I dissent from the conclusion reached as to the Department of Health and Human Resources (D.H.H.R.).
The majority holds that Act 676 of 1988 insofar as it amends La.C.C. art. 3469 is to be given “retroactive application” such that there was a “suspension of prescription as between a minor and its caretaker during minority.” While I concede the majority’s point that, in the wake of La.C.C. art. 6, Louisiana’s prescriptive provisions are generally to be accorded retroactive application, I must disagree with its contention that any legal effect can be created by saying a newly enacted suspension, once its concomitant prescriptive period has run, may apply retroactively. That is, when, as here, a prescriptive period has run before suit was filed, commonsensibly it is of no legal consequence that a subsequently created suspension be given retroactive application.

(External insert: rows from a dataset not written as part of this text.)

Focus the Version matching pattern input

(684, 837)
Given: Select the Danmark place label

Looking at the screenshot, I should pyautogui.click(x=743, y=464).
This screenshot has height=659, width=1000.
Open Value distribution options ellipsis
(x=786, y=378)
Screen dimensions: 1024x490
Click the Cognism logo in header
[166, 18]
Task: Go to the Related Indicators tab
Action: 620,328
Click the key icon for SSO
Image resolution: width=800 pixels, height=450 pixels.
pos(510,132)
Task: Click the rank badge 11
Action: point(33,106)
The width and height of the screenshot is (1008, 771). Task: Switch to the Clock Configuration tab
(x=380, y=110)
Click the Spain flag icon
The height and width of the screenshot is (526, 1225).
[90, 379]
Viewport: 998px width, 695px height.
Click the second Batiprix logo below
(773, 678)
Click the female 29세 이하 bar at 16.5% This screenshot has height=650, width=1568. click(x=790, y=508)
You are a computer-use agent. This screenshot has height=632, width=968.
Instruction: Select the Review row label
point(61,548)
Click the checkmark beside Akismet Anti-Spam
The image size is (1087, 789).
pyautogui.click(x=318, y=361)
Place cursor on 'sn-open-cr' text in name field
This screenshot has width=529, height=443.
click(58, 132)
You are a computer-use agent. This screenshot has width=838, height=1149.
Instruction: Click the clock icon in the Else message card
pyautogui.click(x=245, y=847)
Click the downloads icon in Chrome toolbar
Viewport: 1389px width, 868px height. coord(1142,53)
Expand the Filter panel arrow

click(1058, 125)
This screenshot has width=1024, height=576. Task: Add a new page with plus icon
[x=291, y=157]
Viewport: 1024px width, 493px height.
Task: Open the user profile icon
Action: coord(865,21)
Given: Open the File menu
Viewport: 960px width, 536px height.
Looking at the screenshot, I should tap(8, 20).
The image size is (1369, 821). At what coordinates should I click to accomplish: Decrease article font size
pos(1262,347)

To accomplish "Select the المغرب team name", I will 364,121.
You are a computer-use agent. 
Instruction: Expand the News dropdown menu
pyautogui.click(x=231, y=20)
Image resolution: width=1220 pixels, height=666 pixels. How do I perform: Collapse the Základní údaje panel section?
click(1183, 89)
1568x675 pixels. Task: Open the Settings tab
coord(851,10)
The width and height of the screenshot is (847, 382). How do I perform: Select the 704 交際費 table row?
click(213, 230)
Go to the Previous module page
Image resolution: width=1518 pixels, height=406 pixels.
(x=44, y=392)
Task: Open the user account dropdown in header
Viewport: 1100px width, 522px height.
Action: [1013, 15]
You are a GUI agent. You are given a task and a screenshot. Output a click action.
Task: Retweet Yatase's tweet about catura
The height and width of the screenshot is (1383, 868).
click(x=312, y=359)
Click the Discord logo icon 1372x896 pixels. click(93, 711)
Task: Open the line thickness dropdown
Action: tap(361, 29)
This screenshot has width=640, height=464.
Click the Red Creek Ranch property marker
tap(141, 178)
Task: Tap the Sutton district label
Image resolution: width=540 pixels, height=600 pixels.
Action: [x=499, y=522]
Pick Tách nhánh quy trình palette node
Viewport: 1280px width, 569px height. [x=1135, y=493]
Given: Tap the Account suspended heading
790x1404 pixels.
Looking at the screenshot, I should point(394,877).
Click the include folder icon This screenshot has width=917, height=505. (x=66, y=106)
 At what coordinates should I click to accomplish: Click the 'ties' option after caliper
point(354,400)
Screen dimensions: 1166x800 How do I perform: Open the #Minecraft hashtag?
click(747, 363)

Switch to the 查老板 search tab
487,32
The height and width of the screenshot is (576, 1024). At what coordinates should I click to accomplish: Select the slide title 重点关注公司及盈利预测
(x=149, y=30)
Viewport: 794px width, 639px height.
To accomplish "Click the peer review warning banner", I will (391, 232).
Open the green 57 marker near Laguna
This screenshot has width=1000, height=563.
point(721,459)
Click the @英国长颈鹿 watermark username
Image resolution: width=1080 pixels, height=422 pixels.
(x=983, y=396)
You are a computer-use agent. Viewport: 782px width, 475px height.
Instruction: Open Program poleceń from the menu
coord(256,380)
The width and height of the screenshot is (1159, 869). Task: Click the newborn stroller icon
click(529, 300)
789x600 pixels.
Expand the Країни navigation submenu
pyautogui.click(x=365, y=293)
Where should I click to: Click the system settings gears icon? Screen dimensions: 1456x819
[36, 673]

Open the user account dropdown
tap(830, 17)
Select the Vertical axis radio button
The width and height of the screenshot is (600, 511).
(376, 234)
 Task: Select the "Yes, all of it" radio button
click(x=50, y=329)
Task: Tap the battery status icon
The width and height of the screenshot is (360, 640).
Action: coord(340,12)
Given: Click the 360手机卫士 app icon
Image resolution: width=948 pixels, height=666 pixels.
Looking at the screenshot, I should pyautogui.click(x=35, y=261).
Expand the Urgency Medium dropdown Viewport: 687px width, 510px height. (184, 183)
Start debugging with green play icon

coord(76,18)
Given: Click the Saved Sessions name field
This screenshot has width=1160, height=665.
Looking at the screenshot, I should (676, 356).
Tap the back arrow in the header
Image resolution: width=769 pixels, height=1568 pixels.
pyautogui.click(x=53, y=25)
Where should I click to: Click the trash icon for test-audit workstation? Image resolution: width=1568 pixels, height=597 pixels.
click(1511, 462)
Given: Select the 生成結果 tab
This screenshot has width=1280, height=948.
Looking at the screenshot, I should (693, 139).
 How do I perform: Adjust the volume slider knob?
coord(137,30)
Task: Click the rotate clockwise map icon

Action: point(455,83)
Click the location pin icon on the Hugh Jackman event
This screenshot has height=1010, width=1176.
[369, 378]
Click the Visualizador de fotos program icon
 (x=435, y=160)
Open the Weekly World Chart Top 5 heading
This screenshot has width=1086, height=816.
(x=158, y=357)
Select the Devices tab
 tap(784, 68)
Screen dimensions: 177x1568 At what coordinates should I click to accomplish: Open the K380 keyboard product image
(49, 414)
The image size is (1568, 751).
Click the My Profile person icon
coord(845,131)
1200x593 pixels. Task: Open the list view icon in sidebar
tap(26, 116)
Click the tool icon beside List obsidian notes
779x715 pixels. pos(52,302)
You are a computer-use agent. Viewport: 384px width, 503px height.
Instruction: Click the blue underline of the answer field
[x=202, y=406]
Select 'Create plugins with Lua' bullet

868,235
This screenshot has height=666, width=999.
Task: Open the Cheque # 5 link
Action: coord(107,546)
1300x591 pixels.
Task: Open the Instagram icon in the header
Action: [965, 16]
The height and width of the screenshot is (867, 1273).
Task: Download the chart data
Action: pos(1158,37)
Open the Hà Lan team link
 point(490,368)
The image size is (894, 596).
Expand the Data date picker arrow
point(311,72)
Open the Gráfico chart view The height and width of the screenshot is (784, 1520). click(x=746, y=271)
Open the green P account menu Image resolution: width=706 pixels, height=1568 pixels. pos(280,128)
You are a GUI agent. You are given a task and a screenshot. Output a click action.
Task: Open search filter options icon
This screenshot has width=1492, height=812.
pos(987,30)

The Louisiana Civil Code clearly states, “Prescription runs against all persons unless exception is established by legislation.” La.C.C. art. 3467. And since there is no legislative authority for the present resuscitated period, the majority goes impermis-sibly beyond mere retroactive application of the newly enacted provision. The recitation of such a label serves little constructive purpose. As observed by the United States Fourth Circuit,
We all properly feel disinclined to apply legislation retroactively in the absence of explicit statutory language. The availability — the conceded applicability — of the label as the case was argued to the court minimized the attention paid by the district judge as to (1) what actually was and what was not retroactive, and (2) what kinds of looking back do, and what kinds do not, appeal to mankind’s collective sense that it would be unfair to apply an enactment to events viewed as antedating its passage, (footnote omitted.)
Hupman v. Cook, 640 F.2d 497, 501 (4th Cir. 1981). Accordingly, I dissent from the majority’s conclusion as to D.H.H.R.